**Data records:**
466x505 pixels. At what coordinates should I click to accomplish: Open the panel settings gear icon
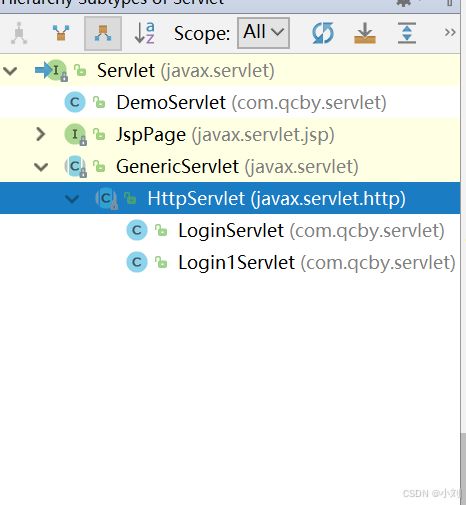click(403, 3)
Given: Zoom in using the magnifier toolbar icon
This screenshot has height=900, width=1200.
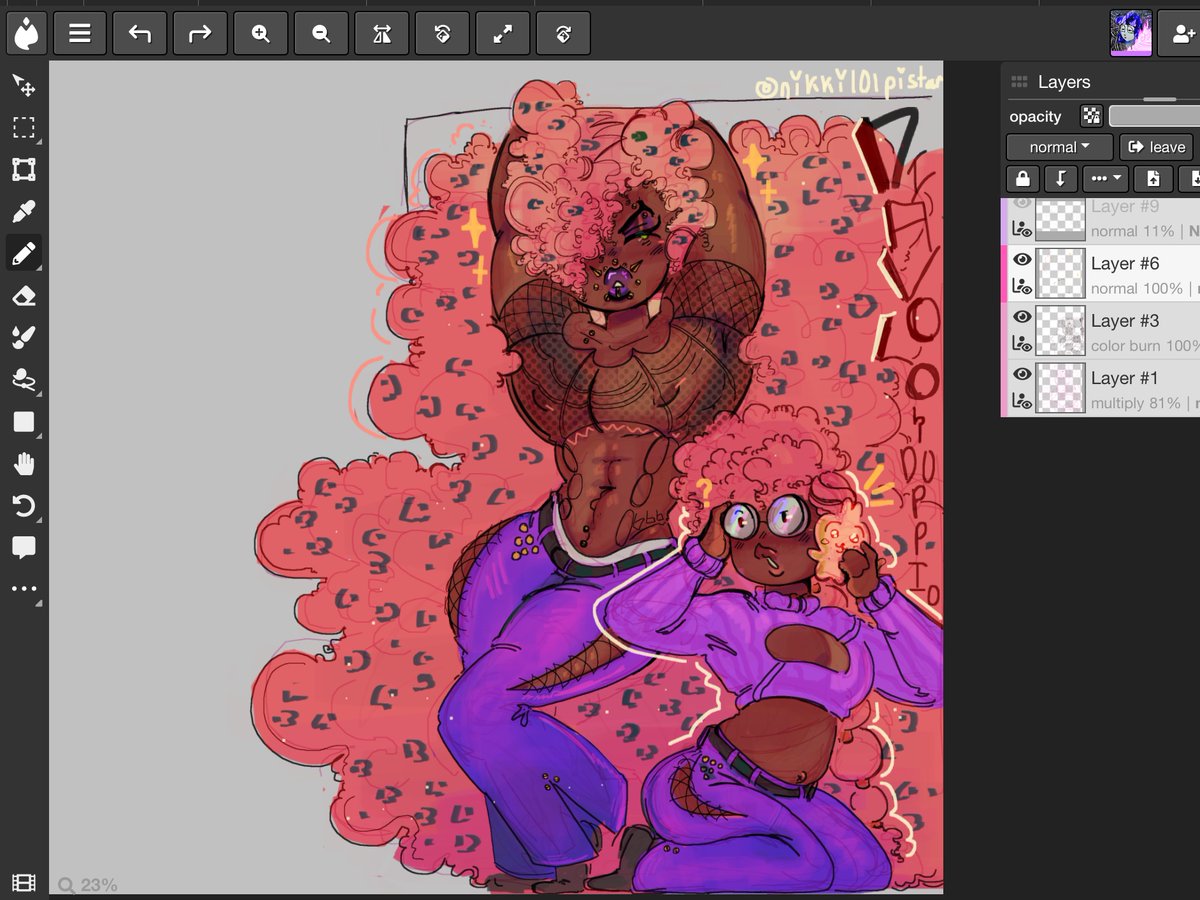Looking at the screenshot, I should pyautogui.click(x=260, y=33).
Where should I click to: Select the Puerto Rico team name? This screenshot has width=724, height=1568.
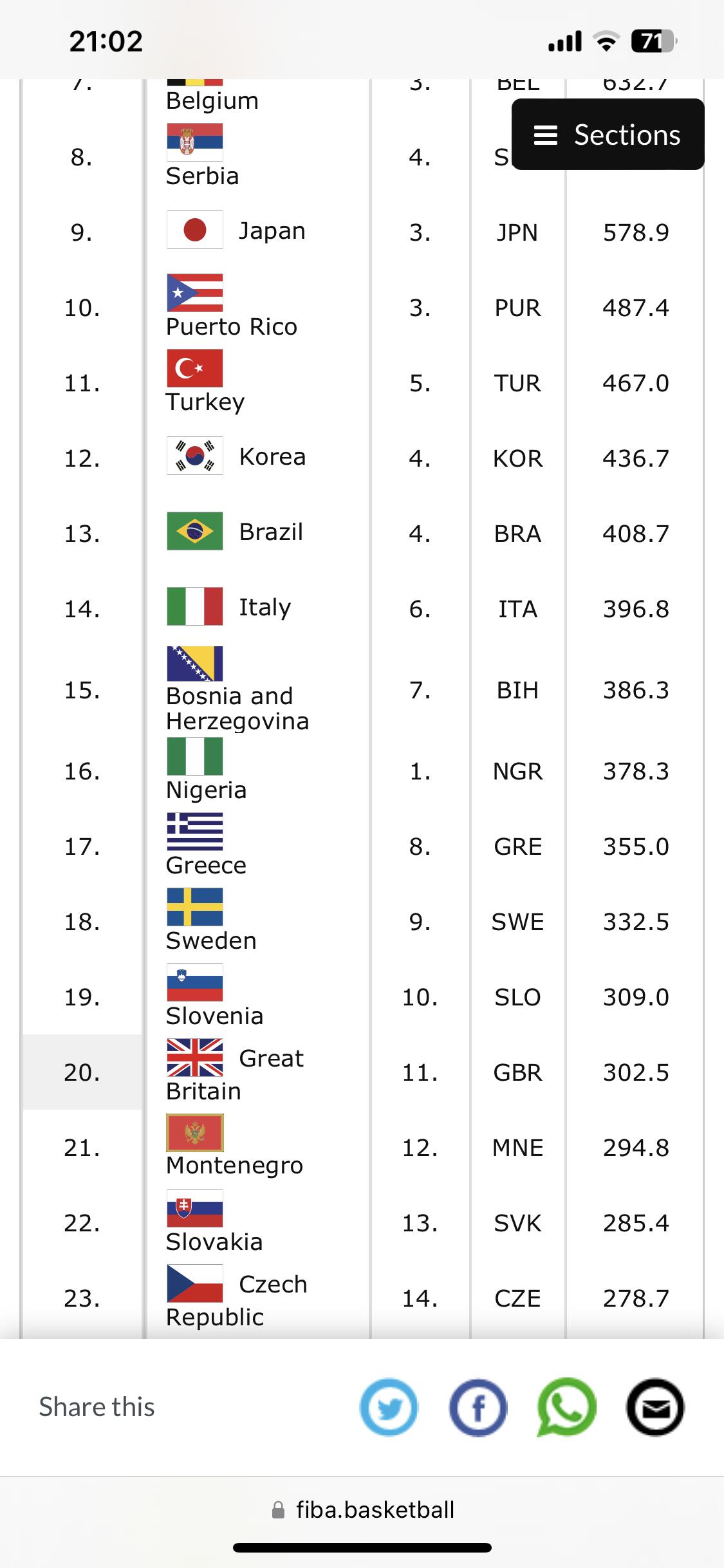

**What you should do:** Print every entry above again without changing a word, and omit the pictures.

**Task output:**
466x505 pixels. At what coordinates should I click to accomplish: Open the panel settings gear icon
click(403, 3)
Given: Zoom in using the magnifier toolbar icon
This screenshot has height=900, width=1200.
Looking at the screenshot, I should pyautogui.click(x=260, y=33).
Where should I click to: Select the Puerto Rico team name? This screenshot has width=724, height=1568.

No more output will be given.